*** SOURCE DATA ***

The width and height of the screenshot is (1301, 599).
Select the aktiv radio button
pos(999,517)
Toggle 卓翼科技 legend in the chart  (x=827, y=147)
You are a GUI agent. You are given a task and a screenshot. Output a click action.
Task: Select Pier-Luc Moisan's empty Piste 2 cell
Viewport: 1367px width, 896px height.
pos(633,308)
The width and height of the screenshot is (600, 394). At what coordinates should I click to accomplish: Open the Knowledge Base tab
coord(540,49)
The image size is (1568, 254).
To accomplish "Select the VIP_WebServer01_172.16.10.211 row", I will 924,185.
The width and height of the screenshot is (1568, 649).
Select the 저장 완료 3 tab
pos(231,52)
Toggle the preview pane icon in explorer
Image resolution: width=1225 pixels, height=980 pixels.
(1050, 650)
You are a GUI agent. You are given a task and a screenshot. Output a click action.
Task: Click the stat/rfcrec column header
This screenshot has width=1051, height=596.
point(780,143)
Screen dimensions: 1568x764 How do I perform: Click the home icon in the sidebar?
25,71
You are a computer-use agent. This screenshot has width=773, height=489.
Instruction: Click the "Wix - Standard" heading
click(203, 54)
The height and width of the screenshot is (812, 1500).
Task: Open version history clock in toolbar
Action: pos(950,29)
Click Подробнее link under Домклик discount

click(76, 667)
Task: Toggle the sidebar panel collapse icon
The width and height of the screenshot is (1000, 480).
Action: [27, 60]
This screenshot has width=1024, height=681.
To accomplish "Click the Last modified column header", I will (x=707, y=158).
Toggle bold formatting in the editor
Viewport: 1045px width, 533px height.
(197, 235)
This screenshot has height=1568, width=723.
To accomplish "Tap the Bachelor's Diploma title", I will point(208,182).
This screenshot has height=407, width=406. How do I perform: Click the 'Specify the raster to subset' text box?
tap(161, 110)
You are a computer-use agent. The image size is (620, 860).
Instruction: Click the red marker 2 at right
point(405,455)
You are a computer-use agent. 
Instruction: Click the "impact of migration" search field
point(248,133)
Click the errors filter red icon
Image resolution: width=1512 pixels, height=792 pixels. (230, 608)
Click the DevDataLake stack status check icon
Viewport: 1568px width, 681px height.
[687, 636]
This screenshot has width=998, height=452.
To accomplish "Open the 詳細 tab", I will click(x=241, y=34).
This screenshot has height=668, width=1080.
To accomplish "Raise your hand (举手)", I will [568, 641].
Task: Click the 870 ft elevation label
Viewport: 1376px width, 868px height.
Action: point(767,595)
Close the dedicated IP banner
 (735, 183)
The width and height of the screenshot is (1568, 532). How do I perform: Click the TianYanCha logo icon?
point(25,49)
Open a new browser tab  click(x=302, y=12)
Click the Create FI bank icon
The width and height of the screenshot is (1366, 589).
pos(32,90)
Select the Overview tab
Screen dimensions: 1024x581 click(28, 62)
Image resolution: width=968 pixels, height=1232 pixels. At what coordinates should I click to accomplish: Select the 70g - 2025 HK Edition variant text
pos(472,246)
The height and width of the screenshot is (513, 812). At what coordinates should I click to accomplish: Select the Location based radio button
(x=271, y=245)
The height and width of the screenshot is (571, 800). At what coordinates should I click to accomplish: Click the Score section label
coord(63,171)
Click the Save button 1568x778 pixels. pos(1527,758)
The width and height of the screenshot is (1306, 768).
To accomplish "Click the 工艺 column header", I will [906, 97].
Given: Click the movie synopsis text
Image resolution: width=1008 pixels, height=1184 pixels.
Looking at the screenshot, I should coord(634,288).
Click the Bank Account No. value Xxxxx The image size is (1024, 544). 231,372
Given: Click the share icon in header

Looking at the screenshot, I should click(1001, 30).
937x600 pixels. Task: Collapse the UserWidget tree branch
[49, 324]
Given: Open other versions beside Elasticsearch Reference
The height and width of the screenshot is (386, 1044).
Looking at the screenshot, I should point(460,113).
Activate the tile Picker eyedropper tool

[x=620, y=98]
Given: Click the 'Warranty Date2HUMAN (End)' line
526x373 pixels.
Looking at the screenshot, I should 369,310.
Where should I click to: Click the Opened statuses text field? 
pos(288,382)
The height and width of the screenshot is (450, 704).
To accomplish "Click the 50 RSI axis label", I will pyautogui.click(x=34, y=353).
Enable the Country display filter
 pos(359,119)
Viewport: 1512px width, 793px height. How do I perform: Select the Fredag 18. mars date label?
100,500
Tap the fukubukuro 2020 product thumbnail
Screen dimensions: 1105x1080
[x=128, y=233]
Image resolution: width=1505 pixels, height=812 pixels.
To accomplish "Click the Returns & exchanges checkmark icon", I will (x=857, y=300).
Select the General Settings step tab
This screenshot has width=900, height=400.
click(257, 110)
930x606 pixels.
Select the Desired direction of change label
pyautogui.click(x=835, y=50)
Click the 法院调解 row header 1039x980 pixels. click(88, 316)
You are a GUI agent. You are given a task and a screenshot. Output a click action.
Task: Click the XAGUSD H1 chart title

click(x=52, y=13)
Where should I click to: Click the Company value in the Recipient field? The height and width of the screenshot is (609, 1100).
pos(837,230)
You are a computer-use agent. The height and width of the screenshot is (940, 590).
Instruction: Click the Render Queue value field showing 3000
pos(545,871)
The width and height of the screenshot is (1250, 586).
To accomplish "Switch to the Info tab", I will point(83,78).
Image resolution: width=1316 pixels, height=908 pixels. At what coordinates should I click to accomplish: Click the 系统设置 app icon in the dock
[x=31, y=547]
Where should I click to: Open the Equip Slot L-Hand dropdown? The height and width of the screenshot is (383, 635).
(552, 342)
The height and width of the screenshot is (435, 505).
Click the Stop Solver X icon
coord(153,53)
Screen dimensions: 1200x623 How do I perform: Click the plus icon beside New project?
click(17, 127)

***

• **EXERCISE DETAILS**
Go through the records above and retype each one exactly.

• **WRITTEN RESPONSE**
The width and height of the screenshot is (1301, 599).
Select the aktiv radio button
pos(999,517)
Toggle 卓翼科技 legend in the chart  (x=827, y=147)
You are a GUI agent. You are given a task and a screenshot. Output a click action.
Task: Select Pier-Luc Moisan's empty Piste 2 cell
Viewport: 1367px width, 896px height.
pos(633,308)
The width and height of the screenshot is (600, 394). At what coordinates should I click to accomplish: Open the Knowledge Base tab
coord(540,49)
The image size is (1568, 254).
To accomplish "Select the VIP_WebServer01_172.16.10.211 row", I will 924,185.
The width and height of the screenshot is (1568, 649).
Select the 저장 완료 3 tab
pos(231,52)
Toggle the preview pane icon in explorer
Image resolution: width=1225 pixels, height=980 pixels.
(1050, 650)
You are a GUI agent. You are given a task and a screenshot. Output a click action.
Task: Click the stat/rfcrec column header
This screenshot has width=1051, height=596.
point(780,143)
Screen dimensions: 1568x764 How do I perform: Click the home icon in the sidebar?
25,71
You are a computer-use agent. This screenshot has width=773, height=489.
Instruction: Click the "Wix - Standard" heading
click(203, 54)
The height and width of the screenshot is (812, 1500).
Task: Open version history clock in toolbar
Action: pos(950,29)
Click Подробнее link under Домклик discount

click(76, 667)
Task: Toggle the sidebar panel collapse icon
The width and height of the screenshot is (1000, 480).
Action: [27, 60]
This screenshot has width=1024, height=681.
To accomplish "Click the Last modified column header", I will (x=707, y=158).
Toggle bold formatting in the editor
Viewport: 1045px width, 533px height.
(197, 235)
This screenshot has height=1568, width=723.
To accomplish "Tap the Bachelor's Diploma title", I will point(208,182).
This screenshot has height=407, width=406. How do I perform: Click the 'Specify the raster to subset' text box?
tap(161, 110)
You are a computer-use agent. The image size is (620, 860).
Instruction: Click the red marker 2 at right
point(405,455)
You are a computer-use agent. 
Instruction: Click the "impact of migration" search field
point(248,133)
Click the errors filter red icon
Image resolution: width=1512 pixels, height=792 pixels. (230, 608)
Click the DevDataLake stack status check icon
Viewport: 1568px width, 681px height.
[687, 636]
This screenshot has width=998, height=452.
To accomplish "Open the 詳細 tab", I will click(x=241, y=34).
This screenshot has height=668, width=1080.
To accomplish "Raise your hand (举手)", I will [568, 641].
Task: Click the 870 ft elevation label
Viewport: 1376px width, 868px height.
Action: point(767,595)
Close the dedicated IP banner
 (735, 183)
The width and height of the screenshot is (1568, 532). How do I perform: Click the TianYanCha logo icon?
point(25,49)
Open a new browser tab  click(x=302, y=12)
Click the Create FI bank icon
The width and height of the screenshot is (1366, 589).
pos(32,90)
Select the Overview tab
Screen dimensions: 1024x581 click(28, 62)
Image resolution: width=968 pixels, height=1232 pixels. At what coordinates should I click to accomplish: Select the 70g - 2025 HK Edition variant text
pos(472,246)
The height and width of the screenshot is (513, 812). At what coordinates should I click to accomplish: Select the Location based radio button
(x=271, y=245)
The height and width of the screenshot is (571, 800). At what coordinates should I click to accomplish: Click the Score section label
coord(63,171)
Click the Save button 1568x778 pixels. pos(1527,758)
The width and height of the screenshot is (1306, 768).
To accomplish "Click the 工艺 column header", I will [906, 97].
Given: Click the movie synopsis text
Image resolution: width=1008 pixels, height=1184 pixels.
Looking at the screenshot, I should coord(634,288).
Click the Bank Account No. value Xxxxx The image size is (1024, 544). 231,372
Given: Click the share icon in header

Looking at the screenshot, I should click(1001, 30).
937x600 pixels. Task: Collapse the UserWidget tree branch
[49, 324]
Given: Open other versions beside Elasticsearch Reference
The height and width of the screenshot is (386, 1044).
Looking at the screenshot, I should point(460,113).
Activate the tile Picker eyedropper tool

[x=620, y=98]
Given: Click the 'Warranty Date2HUMAN (End)' line
526x373 pixels.
Looking at the screenshot, I should 369,310.
Where should I click to: Click the Opened statuses text field? 
pos(288,382)
The height and width of the screenshot is (450, 704).
To accomplish "Click the 50 RSI axis label", I will pyautogui.click(x=34, y=353).
Enable the Country display filter
 pos(359,119)
Viewport: 1512px width, 793px height. How do I perform: Select the Fredag 18. mars date label?
100,500
Tap the fukubukuro 2020 product thumbnail
Screen dimensions: 1105x1080
[x=128, y=233]
Image resolution: width=1505 pixels, height=812 pixels.
To accomplish "Click the Returns & exchanges checkmark icon", I will (x=857, y=300).
Select the General Settings step tab
This screenshot has width=900, height=400.
click(257, 110)
930x606 pixels.
Select the Desired direction of change label
pyautogui.click(x=835, y=50)
Click the 法院调解 row header 1039x980 pixels. click(88, 316)
You are a GUI agent. You are given a task and a screenshot. Output a click action.
Task: Click the XAGUSD H1 chart title

click(x=52, y=13)
Where should I click to: Click the Company value in the Recipient field? The height and width of the screenshot is (609, 1100).
pos(837,230)
You are a computer-use agent. The height and width of the screenshot is (940, 590).
Instruction: Click the Render Queue value field showing 3000
pos(545,871)
The width and height of the screenshot is (1250, 586).
To accomplish "Switch to the Info tab", I will point(83,78).
Image resolution: width=1316 pixels, height=908 pixels. At what coordinates should I click to accomplish: Click the 系统设置 app icon in the dock
[x=31, y=547]
Where should I click to: Open the Equip Slot L-Hand dropdown? The height and width of the screenshot is (383, 635).
(552, 342)
The height and width of the screenshot is (435, 505).
Click the Stop Solver X icon
coord(153,53)
Screen dimensions: 1200x623 How do I perform: Click the plus icon beside New project?
click(17, 127)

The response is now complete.